For Freddie Johnson, registering to vote produced more than a patriotic feeling: He says it also produced cash and cigarettes from the part-time workers in Ohio who recorded Johnson's name 72 times.
Johnson, 19, says he filled out 72 separate voter registration cards for the Association of Community Organizations for Reform Now (ACORN), a left-leaning group that pays part-time workers to sign up new voters in low-income communities. The organization says this year more than 13,000 workers in 21 states signed up some 1.3 million voters.
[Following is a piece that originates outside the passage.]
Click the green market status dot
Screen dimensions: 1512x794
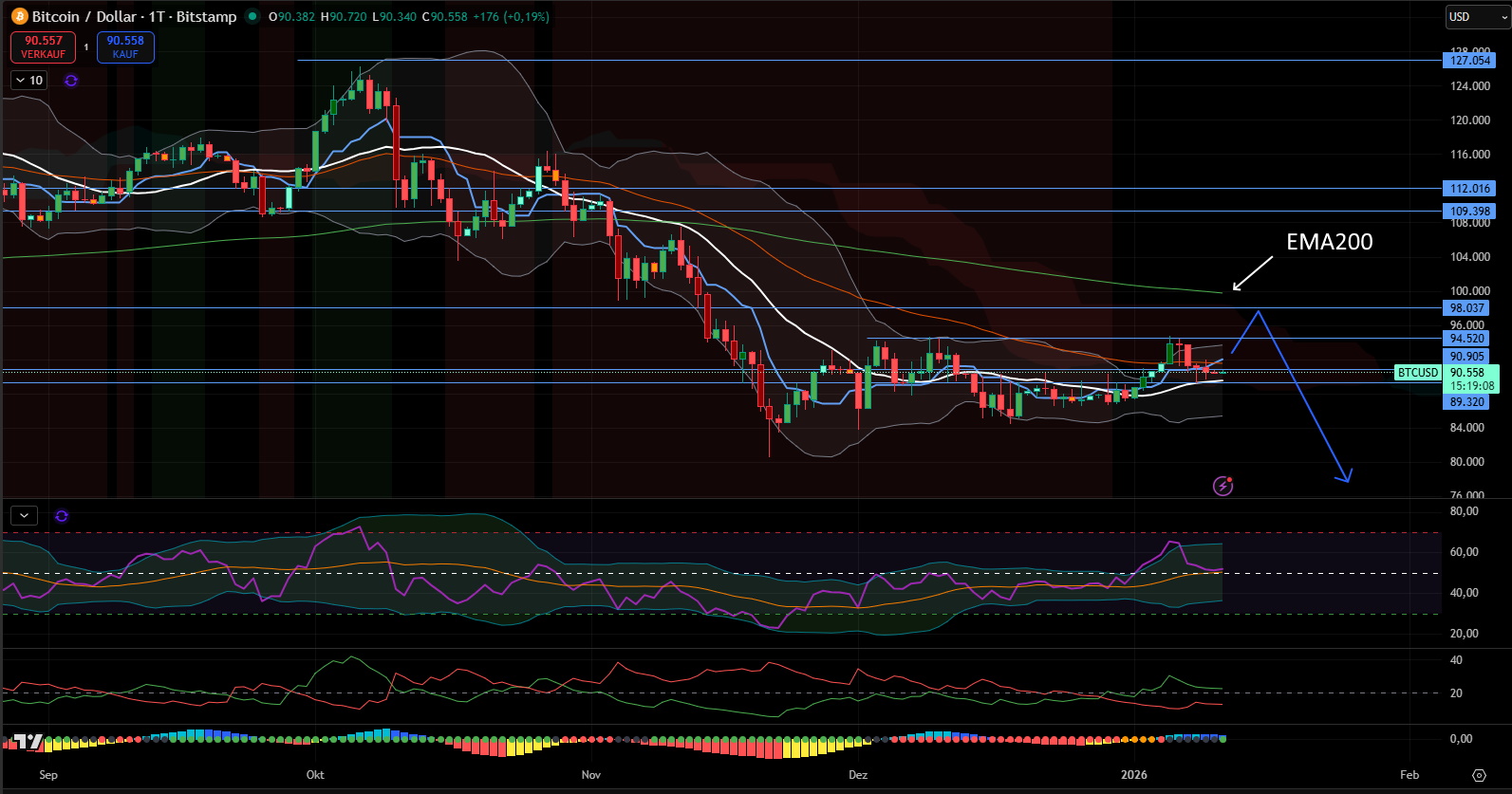click(252, 16)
Many registered as Democrats.
Johnson says he told multiple ACORN workers that he had already registered, but that one said: "Can you just sign up again?" The cell phone salesman says some workers offered him cigarettes or a dollar to register.
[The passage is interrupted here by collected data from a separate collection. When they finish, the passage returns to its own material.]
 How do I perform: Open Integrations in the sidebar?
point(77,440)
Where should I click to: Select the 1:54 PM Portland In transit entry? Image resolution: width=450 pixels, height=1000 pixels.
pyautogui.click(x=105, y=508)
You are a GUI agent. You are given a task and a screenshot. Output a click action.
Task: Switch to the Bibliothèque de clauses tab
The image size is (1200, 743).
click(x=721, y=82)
A metastasizing voter registration scandal confirms Johnson's case isn't isolated: Officials are investigating ACORN's voter registration methods in at least eight states, including Nevada, where state authorities raided ACORN offices in Las Vegas. Nevada Secretary of State Ross Miller said the group had submitted duplicate registrations and forms with false information, including registrations for the starting lineup of the Dallas Cowboys.
ACORN officials say they must submit all the forms they collect, and that they flag questionable forms for election board authorities. The group says a small percentage of the forms it collects from temporary workers could be false, but denies widespread fraud.
In 2006, Washington state officials fined ACORN $25,000 in a scandal the secretary of state called the worst case of voter fraud in the state's history. Clifton Mitchell, a part-time ACORN worker, admitted helping to register 2,000 people that didn't exist: "I needed money. . . . It was the only job I had."
Republicans worried about voter fraud filed a slew of lawsuits in several states. In a case unrelated to ACORN, the Ohio GOP challenged 200,000 of the 600,000 new voter registrations in the state. The questionable registrations contain voters whose driver's license or Social Security numbers don't match other government records. Secretary of State Jennifer Brunner, a Democrat, said the discrepancies were likely clerical errors.
A federal court ordered Brunner to set up a system to check the records, but the U.S. Supreme Court overruled the decision, saying the law doesn't allow private entities like the state GOP to file such suits.
Phil Burress of the conservative Citizens for Community Values in Ohio told WORLD that Brunner's claim that the discrepancies were innocent errors is "absolute nonsense." He says he's not optimistic about a fair election in the swing state.
Sen. John McCain's campaign manager called for a wider inquiry into voter fraud, saying errors could compromise elections in close states. The campaign also pointed out Sen. Barack Obama's connections to ACORN: The senator represented the organization in a 1995 lawsuit to make voter registration easier in Illinois. Obama's campaign also paid $800,000 to a group called Citizens Services Inc. to register voters during the primary race earlier this year. That group paid ACORN about $80,000 to help its efforts.
Obama spokesman Tommy Vietor denied McCain's claims that Obama's connections to ACORN run deep and reflect poor judgment, and called the statements a"dishonorable, shameful attempt" to distract voters from campaign issues.
Back in Ohio, multiple-registering voter Freddie Johnson says he'll be at the polls on Nov. 4. "I've registered enough," he said. "I might as well vote."